Paida Fish, Chris Moyo and Samuel Mabena appeared before Judge Ferdi Preller on Thursday on seven charges related to the events that led to Sanders’s death on September 21 at the Thatch Haven Country Lodge in Brits during a 21st birthday party for a member of the former boxer’s family.

The trio have been charged with murder, two counts of malicious damage to property relating to damage to two cars at the venue, robbery, unlawful possession of a firearm, unlawful possession of ammunition, and a count of attempted murder arising from the wounding of a of one of the guests.

The men pleaded not guilty.

They were arrested a few days after the murder at the Oukasie informal settlement outside Brits.
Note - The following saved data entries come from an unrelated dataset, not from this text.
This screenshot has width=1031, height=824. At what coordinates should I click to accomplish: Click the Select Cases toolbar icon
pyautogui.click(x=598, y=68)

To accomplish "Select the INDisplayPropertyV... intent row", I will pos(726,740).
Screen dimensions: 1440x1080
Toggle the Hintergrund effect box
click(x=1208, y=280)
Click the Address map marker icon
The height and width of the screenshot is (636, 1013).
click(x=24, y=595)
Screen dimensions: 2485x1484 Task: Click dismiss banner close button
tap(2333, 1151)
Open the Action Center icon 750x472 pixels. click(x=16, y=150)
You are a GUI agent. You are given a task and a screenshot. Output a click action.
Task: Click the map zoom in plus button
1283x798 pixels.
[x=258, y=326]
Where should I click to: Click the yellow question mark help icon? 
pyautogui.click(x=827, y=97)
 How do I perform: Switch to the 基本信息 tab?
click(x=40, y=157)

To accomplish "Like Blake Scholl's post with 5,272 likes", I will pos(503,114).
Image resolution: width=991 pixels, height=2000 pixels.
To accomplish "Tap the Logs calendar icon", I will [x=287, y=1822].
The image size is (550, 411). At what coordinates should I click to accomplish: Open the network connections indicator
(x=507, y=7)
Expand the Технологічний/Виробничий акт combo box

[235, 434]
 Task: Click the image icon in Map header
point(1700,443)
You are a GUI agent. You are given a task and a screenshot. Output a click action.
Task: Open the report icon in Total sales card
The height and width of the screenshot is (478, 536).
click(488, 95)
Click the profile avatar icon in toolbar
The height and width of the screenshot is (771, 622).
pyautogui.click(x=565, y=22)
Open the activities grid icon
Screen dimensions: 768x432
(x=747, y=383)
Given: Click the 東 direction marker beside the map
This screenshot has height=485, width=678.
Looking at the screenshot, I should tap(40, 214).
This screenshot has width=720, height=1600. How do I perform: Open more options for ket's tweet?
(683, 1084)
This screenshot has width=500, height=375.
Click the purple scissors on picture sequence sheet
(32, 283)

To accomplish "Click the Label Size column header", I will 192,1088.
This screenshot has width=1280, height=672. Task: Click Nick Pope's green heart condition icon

Sanders’s second-round technical knock-out win against Vladimir Klitschko on March 8, 2003 is considered one of the best performances by a South African boxer.

Klitschko was considered the heir apparent to the great Lennox Lewis, so Sanders’s win was a great achievement, especially as Klitschko is back at the top again.

On the first day of the trial, the first officer on the scene, Constable Tumelo Maluleke, told the court that when he arrived, an ambulance, apparently with Sanders inside, was parked outside and medical personnel were attending to him. When he entered the party venue, there was blood on the floor.

“Gert Sanders approached me and said that the blood was his brother’s. I asked everyone to exit the room in a single file so I could secure the crime scene and cordon it off so it was not contaminated. I then placed boxes where there were cartridges.” He had four boxes, but found nine cartridges at the scene.

Maluleke said Gert Sanders told him he could identify the three men who committed the crime.

Constable Mmereki Senokwanyana, who took pictures of the crime scene, said he found 11 cartridges on the evening of murder and another one and a bullet fragment the next day. He sent the cartridges for DNA and ballistics tests.